Questions to answer:
a) In the TAAR1 agonist excerpt, what estimate for β does the meta-regression on potency report?
b) From the TAAR1 agonist excerpt, list every drug reported as having 0 comparisons from 0 publications.
c) Write the next part of the TAAR1 agonist excerpt, starting after its final line.

Passage for review:
━━━━━━━━━━━━━━━━
The pEC50 value of each drug was used to measure potency. The pEC50 value is the negative logarithm (to base 10) of the EC50 value. Higher pEC50 values indicate higher potency (as they indicate a lower EC50). Figure 2.2.4.6 displays a visualisation of the meta-regression using the pEC50 value as an explanatory variable. Dashed lines represent the 95% confidence interval of the regression line. The dotted lines represent the 95% prediction interval. Raw data are plotted with ‘bubble’ size adjusted according to effect size precision.

Figure 2.2.4.6 - Meta-regression of TAAR1 agonist vs control on cognitive function by potency of the interventions

The estimate for \(\beta\) was -1.19 (p = 0.47).

Level Number of categories for that level included in this analysis Attributable variance
Strain 4 0.5
Study x Strain 4 0.5
Study x Strain x Experiment 0 NA

Dose of intervention

In this iteration of the review, the TAAR1 agonists tested against control for their effect on cognition were; SEP-363856, RO5256390 and RO5203648. Meta-analysis was conducted where data were available from more than nine experiments in more than two publications, and in this iteration of the review, no drugs met that threshold.

RO5203648: There were 2 comparisons from 1 publication(s).

RO5263397: There were 0 comparisons from 0 publication(s).

SEP-363856 (Ultaront): There were 14 comparisons from 2 publication(s).

RO5166017: There were 0 comparisons from 0 publication(s).

LK000764: There were 0 comparisons from 0 publication(s).

RO5256390: There were 3 comparisons from 1 publication(s).

Compound 50B: There were 0 comparisons from 0 publication(s).

Compound 50A: There were 0 comparisons from 0 publication(s).

RO5073012: There were 0 comparisons from 0 publication(s).

AP163: There were 0 comparisons from 0 publication(s).
━━━━━━━━━━━━━━━━
Data section:
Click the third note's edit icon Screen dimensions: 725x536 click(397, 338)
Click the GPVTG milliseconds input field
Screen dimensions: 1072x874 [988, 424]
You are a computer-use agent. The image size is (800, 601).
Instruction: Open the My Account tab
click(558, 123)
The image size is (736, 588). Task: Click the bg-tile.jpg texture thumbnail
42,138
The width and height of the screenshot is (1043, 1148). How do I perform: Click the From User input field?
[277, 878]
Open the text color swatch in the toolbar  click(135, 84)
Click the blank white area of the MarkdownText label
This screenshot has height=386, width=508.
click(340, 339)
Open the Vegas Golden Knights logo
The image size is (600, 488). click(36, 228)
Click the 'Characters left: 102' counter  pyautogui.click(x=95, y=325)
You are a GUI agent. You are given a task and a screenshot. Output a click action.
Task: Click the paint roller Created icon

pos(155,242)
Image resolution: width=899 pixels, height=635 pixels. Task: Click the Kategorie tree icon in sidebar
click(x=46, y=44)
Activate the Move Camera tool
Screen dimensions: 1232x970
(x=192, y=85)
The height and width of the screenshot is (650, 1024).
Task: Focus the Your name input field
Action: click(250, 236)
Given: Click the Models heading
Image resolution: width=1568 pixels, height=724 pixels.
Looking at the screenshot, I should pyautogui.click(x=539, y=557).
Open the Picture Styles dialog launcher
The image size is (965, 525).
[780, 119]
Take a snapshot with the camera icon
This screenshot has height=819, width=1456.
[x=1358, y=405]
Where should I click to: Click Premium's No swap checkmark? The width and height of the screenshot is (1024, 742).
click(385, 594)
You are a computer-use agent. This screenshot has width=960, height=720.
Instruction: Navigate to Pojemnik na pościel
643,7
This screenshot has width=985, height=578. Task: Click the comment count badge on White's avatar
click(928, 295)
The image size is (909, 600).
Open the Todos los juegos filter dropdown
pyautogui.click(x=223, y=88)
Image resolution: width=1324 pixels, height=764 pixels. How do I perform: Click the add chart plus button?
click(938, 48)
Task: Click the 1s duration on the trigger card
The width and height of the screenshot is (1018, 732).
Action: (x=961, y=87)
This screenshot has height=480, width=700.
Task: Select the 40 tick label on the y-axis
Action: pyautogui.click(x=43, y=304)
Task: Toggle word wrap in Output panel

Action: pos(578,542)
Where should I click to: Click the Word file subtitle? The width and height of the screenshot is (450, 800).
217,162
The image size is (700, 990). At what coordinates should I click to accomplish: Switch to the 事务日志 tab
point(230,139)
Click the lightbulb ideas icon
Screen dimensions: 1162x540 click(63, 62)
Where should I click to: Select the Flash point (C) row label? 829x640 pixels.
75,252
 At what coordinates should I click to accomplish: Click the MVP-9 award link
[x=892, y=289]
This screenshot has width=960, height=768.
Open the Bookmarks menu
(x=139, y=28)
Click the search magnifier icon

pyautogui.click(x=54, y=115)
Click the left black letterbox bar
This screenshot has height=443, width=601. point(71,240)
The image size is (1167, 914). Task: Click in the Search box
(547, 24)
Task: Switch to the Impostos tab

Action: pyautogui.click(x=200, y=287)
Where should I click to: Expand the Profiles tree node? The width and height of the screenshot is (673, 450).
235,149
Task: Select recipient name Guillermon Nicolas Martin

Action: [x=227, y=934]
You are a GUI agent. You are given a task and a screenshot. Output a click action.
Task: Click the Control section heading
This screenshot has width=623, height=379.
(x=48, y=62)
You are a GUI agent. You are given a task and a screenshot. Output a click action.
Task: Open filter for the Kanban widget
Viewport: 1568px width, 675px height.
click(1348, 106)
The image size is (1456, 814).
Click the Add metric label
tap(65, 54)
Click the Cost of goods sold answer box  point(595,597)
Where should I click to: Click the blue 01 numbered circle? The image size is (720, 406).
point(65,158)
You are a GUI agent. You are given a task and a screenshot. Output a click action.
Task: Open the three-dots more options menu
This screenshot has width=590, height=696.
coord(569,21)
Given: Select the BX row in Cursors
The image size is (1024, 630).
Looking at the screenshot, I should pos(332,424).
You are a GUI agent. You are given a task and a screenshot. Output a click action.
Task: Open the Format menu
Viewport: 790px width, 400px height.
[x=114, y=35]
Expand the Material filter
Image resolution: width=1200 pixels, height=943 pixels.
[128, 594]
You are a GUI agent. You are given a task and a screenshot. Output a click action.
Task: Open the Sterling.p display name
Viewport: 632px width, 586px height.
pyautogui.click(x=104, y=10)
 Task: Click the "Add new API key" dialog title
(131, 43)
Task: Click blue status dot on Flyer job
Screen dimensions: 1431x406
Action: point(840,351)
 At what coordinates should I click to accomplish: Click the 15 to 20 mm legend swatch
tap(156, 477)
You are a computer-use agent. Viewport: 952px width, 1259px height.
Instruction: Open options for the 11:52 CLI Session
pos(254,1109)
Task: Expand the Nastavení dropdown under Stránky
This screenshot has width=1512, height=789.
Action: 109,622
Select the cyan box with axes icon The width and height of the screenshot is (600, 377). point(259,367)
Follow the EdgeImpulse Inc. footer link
━━━━━━━━━━━━━━━━
Answer section:
a) -1.19 (p = 0.47)

b) RO5263397, RO5166017, LK000764, Compound 50B, Compound 50A, RO5073012, AP163

c)
Standardised dose

We then sought evidence of a dose response relationship across all drugs using the approach described for locomotor activity.

Figure 2.2.4.7 provides a visualisation of the meta-regression analysis relationship between standardised doses of TAAR1 agonists and the Standardized Mean Difference (SMD) change in cognition. As before, dashed lines represent the 95% confidence interval of the regression line and dotted lines represent the 95% prediction interval. Raw data are plotted with point size adjusted according to effect size precision.

Figure 2.2.4.7 - Meta regression of standardised dose for TAAR1 agonist vs control on cognitive function

The estimate for the change in effect per log unit change in standardised dose was -0.21 (p = 0.052).

Level Number of categories for that level included in this analysis Attributable variance
Strain 4 0.55
Study x Strain 4 0.55
Study x Strain x Experiment 0 NA

SyRCLE RoB assessment considered as a categorical variable

Figure 2.2.4.8 displays the estimates for the pooled SMD’s when comparisons are stratified by how many of the SyRCLE risk of bias assessment criteria (of which there are 10) that the experiment met. Whiskers indicate the 95% confidence interval of each estimate. The overall pooled SMD is displayed as a diamond shape at the bottom of the plot.

Figure 2.2.4.8 - Subgroup analysis of TAAR1 agonist vs control on cognitive function by SyRCLE RoB criteria met

The p-value for the association between SyRCLE Risks of Bias reporting and outcome reported was 0.06.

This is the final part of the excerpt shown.